» What to do:
**1)** Transcribe the World War II passage from "Short History of" up to and including "They fled northward.".
**2)** According to the World War II passage, what did the Japanese throw over from their ships off Guadalcanal, hoping it would drift to land?

== Passage shown ==

Short History of World War II - James L. Stokesbury [136]
The Americans countered with four destroyers and, this time, two battleships of their own, Washington and South Dakota. The latter took a hit that put her temporarily out of action, and for a while it was Washington and the destroyers against fourteen Japanese. With her radar-controlled gunnery she sank Kirishima and a destroyer; then South Dakota came back on the line, and the Japanese had had enough. They fled northward.
The mid-November battles effectively turned the tide in the waters of the Solomons. The Americans were now in superior strength, and the Japanese tacitly acknowledged the fact. The direct challenge was over. They were by no means ready to quit completely, however. At the end of the month when Japanese Admiral Tanaka was caught off Tassafaronga Point with a replenishment squadron, he attacked furiously and, badly outnumbered though he was, he hit three American heavy cruisers and sank a fourth, for the loss of only one of his destroyers.
With naval supremacy, the Americans increased their advantage on the island of Guadalcanal. Japanese reinforcements dwindled, and for supplies they were reduced to running their ships offshore and throwing over oil drums, hoping they would drift to land. The American troop buildup continued, and they gradually outnumbered the enemy. In December, the 1st Marine Division, what was left of it, was finally withdrawn, and the fever-wracked, young-old men came out of the line at last. The Japanese now threw up their own defensive lines east of Henderson Field, and defied all efforts to dislodge them. Wasteful of manpower in a charge, they were indefatigable diggers and burrowers, each foxhole a stronghold containing a man willing to die if he could take an American with him.

===
== Listed records ==

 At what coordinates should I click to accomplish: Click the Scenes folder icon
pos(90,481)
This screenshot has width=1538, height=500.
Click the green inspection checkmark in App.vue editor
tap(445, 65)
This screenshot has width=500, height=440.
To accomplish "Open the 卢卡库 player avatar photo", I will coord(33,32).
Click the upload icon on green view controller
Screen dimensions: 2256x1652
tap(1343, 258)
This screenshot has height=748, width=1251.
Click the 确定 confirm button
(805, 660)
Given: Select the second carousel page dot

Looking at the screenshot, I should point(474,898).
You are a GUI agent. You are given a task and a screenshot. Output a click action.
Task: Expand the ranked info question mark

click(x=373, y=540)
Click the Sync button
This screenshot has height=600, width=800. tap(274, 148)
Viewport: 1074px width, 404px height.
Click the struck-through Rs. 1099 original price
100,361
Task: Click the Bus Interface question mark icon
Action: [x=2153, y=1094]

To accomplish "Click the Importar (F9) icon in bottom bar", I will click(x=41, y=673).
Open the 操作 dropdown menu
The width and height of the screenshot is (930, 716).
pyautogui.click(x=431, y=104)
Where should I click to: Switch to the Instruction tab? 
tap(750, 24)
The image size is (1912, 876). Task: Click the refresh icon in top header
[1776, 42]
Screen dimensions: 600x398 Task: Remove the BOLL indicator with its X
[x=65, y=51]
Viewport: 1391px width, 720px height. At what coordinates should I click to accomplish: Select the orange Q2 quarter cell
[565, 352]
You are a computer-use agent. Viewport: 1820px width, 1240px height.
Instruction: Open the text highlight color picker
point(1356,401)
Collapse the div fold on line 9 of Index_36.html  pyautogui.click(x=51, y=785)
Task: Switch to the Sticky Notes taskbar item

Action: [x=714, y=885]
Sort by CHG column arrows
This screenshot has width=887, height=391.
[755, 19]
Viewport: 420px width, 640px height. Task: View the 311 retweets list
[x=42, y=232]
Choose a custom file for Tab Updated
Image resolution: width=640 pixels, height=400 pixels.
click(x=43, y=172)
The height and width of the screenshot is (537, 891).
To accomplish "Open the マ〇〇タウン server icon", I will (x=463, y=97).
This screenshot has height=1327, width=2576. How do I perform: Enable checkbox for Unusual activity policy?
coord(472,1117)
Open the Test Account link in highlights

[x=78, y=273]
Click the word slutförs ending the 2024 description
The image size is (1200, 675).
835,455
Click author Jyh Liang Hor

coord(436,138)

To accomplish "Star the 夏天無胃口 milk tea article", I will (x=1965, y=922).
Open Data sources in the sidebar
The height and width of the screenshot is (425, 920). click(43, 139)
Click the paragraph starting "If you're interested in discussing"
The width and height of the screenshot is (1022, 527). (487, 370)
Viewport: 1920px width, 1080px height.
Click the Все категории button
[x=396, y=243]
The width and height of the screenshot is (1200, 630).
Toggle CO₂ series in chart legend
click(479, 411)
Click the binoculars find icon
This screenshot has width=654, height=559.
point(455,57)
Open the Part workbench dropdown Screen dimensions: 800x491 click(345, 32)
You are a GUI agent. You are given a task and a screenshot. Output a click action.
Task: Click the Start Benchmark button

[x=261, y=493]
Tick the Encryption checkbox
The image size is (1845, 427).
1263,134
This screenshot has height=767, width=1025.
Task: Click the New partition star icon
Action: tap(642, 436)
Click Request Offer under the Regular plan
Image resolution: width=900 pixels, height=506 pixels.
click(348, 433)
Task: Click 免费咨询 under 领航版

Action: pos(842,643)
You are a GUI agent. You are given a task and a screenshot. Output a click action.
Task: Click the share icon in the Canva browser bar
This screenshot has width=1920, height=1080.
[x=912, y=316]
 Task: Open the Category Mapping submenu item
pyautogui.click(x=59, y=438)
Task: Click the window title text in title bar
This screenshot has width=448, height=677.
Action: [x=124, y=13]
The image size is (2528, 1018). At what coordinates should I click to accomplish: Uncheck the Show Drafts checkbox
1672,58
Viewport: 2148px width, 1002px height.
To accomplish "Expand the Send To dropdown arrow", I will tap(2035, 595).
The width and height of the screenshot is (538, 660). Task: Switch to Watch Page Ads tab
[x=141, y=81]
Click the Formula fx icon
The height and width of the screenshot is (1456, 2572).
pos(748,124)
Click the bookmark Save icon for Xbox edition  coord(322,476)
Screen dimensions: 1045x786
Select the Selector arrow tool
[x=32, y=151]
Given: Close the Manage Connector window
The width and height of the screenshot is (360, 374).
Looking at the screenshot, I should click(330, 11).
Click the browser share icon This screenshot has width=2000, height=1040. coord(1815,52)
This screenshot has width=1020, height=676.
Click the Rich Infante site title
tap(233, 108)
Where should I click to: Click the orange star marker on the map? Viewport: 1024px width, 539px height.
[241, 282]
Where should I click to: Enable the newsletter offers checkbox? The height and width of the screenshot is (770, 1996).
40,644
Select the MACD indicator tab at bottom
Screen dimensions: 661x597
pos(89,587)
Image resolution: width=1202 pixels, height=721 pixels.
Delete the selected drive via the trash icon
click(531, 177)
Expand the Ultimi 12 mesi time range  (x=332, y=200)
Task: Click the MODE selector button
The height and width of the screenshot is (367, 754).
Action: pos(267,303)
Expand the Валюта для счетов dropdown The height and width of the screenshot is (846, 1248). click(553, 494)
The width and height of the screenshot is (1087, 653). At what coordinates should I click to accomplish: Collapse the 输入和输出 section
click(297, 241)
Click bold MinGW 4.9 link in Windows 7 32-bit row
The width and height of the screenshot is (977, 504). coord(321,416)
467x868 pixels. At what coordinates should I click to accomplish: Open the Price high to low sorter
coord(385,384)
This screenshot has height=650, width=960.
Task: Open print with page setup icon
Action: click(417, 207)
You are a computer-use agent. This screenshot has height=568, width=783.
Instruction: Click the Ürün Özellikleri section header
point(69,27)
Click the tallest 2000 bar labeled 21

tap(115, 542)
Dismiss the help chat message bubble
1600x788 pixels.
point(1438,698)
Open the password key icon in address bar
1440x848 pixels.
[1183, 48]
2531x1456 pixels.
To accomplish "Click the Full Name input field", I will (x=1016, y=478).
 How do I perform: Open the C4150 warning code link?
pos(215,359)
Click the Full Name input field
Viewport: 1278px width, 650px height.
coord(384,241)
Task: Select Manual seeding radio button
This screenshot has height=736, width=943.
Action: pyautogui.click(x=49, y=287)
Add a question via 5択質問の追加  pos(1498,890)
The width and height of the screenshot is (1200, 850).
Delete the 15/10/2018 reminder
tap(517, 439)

===

» Outputs by task:
**1)**
Short History of World War II - James L. Stokesbury [136]
The Americans countered with four destroyers and, this time, two battleships of their own, Washington and South Dakota. The latter took a hit that put her temporarily out of action, and for a while it was Washington and the destroyers against fourteen Japanese. With her radar-controlled gunnery she sank Kirishima and a destroyer; then South Dakota came back on the line, and the Japanese had had enough. They fled northward.

**2)** Oil drums.